Barokatra octagonal central chamber;
Choto katra entrance gate (pic credit: national daily)
katra ruins- inside view
Baro katra old sketch
Boro katra present view
Charles D'Oyly's etching of 1823
Boro katra south view-
photo taken 1870
Boro (great) Katra: Situated to the south of Chawk Bazar on the north bank of Buriganga. Emperor Shahjahan’s son Shah Shuja’s built this Katra in (1643-46) and planned to make it his palace. The Katra enclosed a quadrangular courtyard with 22 rooms on all of its four sides. Two gateways were erected, one each on the north and south. The ruins consist of an edifice having a river frontage. The southern wing of the structure was planned on a grand scale with an elaborate three-storeyed gate containing an octagonal central chamber. Remaining portion was two-storeyed and encased by projected octagonal towers. The gateway structure is rectangular with lofty height and its front is projected towards the river. A Persian stone engraving confirms that Shah Shuja gave the building to Mir Abul Qasim to be used as a Kätra on the condition that the officials in charge of the endowments (waqf) should not take any rent from any destitute people staying within it. Twenty-two shops were endowed as waqf (donation) to carry the expenses of the Bara Katra. Following the traditional pattern of the caravan-sarai of Central Asia, the Bara Katra was highly fortified and was embellished with all the features of the imperial Mughal style.
Choto (small) Katra: Subehdar Shayesta Khan constructed the ‘Choto Katra’ in 1663. He himself was an architect and strong leadership ran in his blood. His rule made Dhaka a city of fortune and prosperity. The Katra is rectangular in plan: 101m x 92m. There are two gateways, one to the north and the other to the south. It’s believed that the Katra was built to accommodate some officials and the Subehdar’s expanding family. Inside, there is a tomb of Champa Bibi, but there is no correct history regarding her identity. There was a small mosque within its enclosure which has now disappeared. Choto Katra is situated about 200 yards east of the Boro (great) Kätra. This is slightly smaller than the Boro Katra but is similar in plan.
Dhaka became prominent as a provincial capital of the Mughal empire in the 17th century and was a major centre of trade, particularly in fine ‘muslins’. Its history is ancient.

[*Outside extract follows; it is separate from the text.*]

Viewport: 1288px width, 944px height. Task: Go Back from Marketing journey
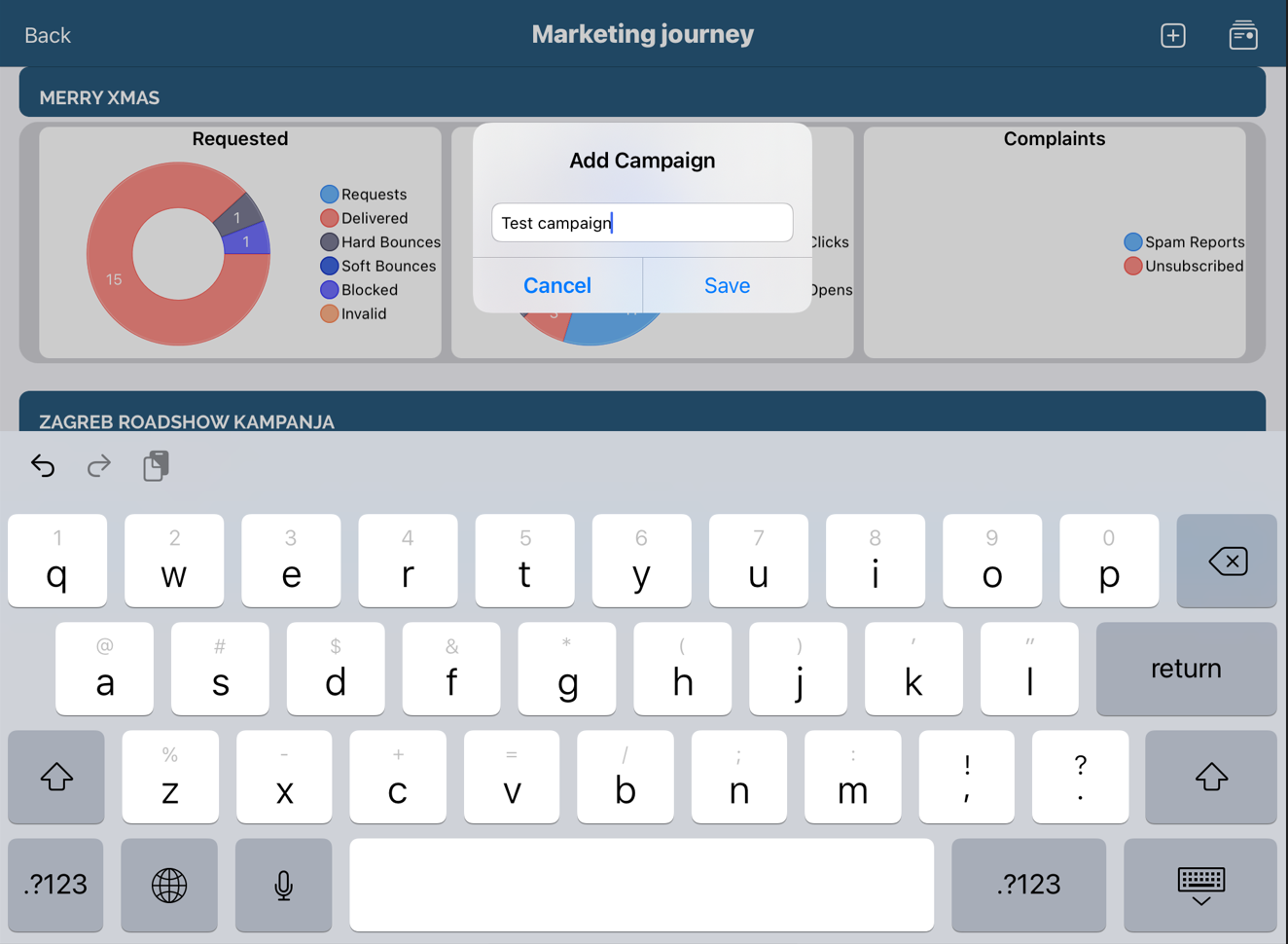pos(47,35)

It was brought under Islamic rule by the 13th century, first by the Delhi Sultanate then by the independent sultans of Bengal, after which it was taken by the Mughals in 1608. In the 18th century Dhaka was eclipsed by Murshidabad under the Nawabs of Bengal. When the fortune of Nawab Siraj-ud-dowla was reversed in the battle of Palashi (Plassey) at the hand of Robert Clive (1725-1774) on 23 June 1757, all territories held by Nawabs were brought under British East India Company.

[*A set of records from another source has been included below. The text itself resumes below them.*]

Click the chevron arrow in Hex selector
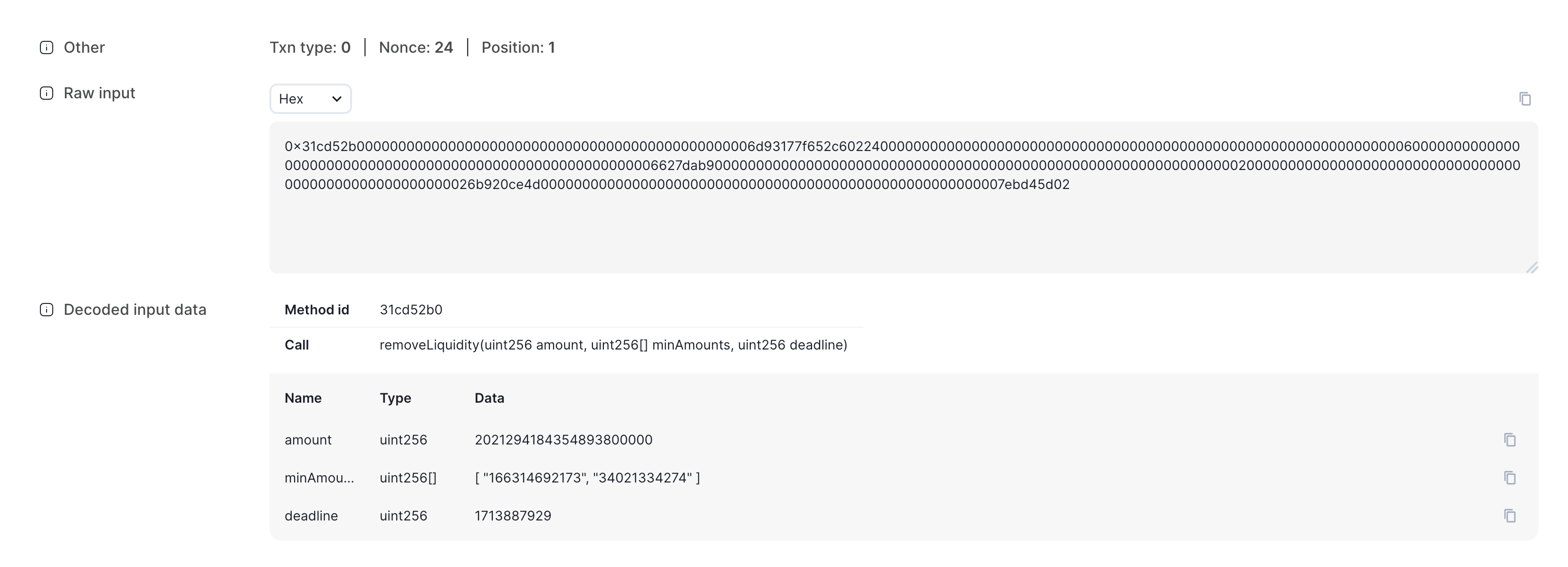 coord(336,99)
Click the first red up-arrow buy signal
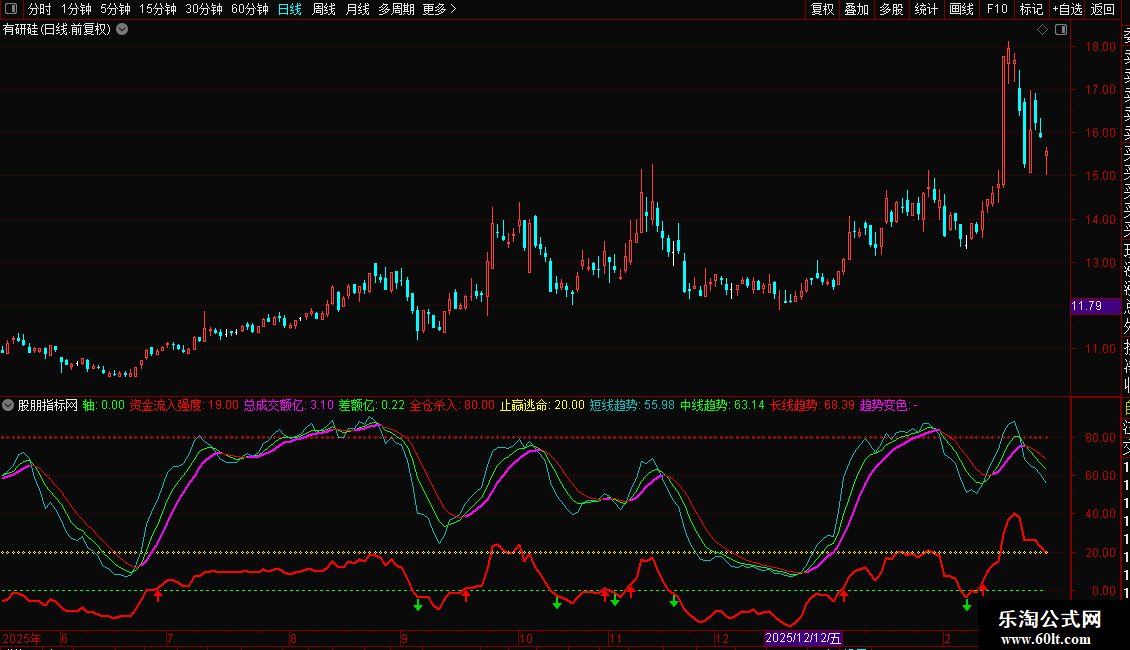Viewport: 1130px width, 650px height. 157,595
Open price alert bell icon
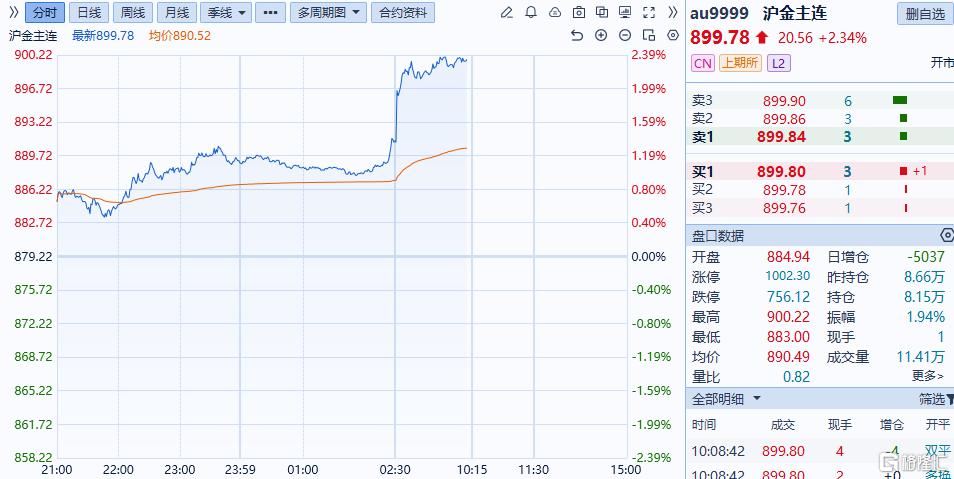Image resolution: width=954 pixels, height=479 pixels. tap(531, 13)
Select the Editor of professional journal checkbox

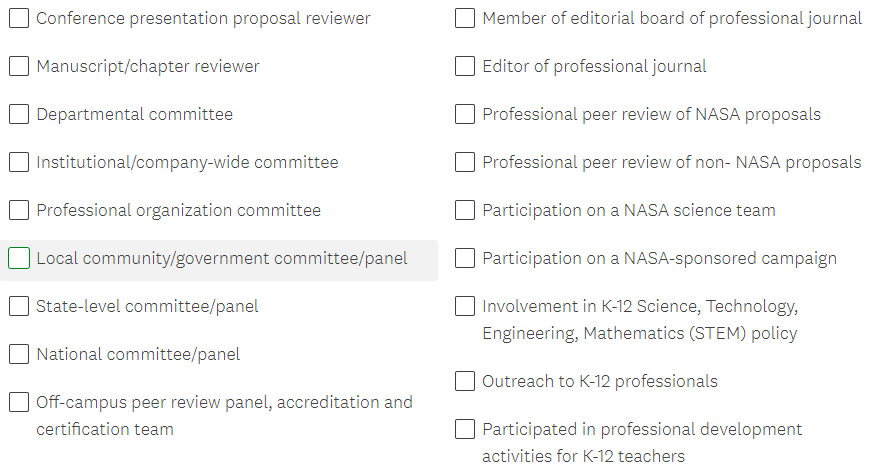coord(465,66)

During British rule, Calcutta's (Kolkata) importance grew and Dhaka’s population declined drastically. The magnificient edifices built by the Mughals were neglected and allowed to decay. British rule had led swiftly to the deterioration in the aesthetic charms that had given the city, in Mughal times, a distinctive appearance. [also read Dhaka: Moghul town to Metropolis]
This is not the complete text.